Collected data:
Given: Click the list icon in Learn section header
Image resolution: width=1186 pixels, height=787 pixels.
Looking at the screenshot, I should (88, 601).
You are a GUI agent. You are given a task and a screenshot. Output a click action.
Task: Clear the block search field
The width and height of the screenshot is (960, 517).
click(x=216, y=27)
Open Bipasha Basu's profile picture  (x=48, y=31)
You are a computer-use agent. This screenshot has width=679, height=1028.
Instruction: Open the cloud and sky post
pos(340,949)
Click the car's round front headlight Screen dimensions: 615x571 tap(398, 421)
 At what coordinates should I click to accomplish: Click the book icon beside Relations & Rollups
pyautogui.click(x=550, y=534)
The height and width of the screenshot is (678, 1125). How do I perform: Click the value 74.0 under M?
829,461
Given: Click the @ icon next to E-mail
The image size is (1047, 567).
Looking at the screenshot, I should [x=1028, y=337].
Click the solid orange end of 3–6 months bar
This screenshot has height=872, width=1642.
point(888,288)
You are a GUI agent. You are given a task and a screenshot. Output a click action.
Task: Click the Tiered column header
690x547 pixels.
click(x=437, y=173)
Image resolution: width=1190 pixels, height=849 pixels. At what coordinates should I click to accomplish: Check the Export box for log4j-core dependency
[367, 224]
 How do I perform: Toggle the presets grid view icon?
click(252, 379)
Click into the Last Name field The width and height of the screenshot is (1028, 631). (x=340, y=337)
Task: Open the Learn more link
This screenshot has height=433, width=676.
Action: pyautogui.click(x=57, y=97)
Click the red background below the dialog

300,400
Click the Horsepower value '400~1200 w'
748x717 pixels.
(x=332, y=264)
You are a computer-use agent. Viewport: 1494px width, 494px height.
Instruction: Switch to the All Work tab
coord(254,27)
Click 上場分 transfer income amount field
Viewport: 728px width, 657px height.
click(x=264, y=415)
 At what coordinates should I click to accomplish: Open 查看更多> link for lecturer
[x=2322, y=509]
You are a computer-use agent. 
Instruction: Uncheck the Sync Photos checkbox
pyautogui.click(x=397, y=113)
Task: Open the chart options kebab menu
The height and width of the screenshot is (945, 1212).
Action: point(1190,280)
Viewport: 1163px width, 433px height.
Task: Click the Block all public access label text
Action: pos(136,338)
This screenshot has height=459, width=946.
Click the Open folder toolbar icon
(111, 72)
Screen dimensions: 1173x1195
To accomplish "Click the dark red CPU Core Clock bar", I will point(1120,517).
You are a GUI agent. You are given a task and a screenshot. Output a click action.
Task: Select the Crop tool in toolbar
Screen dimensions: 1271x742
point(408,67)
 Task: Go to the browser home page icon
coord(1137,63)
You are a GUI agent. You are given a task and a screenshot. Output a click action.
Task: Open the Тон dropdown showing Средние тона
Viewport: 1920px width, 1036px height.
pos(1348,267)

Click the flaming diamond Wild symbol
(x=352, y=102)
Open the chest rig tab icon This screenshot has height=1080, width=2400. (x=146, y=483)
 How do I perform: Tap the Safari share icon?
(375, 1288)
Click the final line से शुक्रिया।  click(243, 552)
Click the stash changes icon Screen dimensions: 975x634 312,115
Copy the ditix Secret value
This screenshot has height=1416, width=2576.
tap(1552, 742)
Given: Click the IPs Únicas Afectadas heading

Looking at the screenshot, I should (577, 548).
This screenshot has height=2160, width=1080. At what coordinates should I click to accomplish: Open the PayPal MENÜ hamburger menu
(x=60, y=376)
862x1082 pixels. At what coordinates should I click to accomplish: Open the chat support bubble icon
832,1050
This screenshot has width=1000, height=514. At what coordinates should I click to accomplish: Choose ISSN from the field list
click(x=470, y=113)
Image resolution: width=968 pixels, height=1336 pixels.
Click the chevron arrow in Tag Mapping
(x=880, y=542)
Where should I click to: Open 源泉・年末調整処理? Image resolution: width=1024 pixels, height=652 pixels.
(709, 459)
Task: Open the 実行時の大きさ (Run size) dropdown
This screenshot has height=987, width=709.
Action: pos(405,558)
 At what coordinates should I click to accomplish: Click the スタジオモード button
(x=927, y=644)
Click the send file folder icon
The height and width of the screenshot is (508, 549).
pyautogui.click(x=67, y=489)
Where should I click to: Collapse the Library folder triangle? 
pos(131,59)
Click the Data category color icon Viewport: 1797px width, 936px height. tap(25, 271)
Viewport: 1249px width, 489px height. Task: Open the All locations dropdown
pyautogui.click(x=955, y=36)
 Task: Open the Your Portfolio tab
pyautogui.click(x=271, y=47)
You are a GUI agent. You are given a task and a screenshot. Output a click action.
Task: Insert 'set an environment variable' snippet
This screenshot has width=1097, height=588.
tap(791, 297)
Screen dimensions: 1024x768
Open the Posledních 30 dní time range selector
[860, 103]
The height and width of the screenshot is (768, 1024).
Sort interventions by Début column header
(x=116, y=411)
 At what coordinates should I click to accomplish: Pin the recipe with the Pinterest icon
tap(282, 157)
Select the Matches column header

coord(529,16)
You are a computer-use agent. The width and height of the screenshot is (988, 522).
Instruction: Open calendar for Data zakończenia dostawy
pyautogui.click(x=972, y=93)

— Work item —
Give the number of lines in the entries above that include the string "computer". No other output is expected.

— Your solution —
4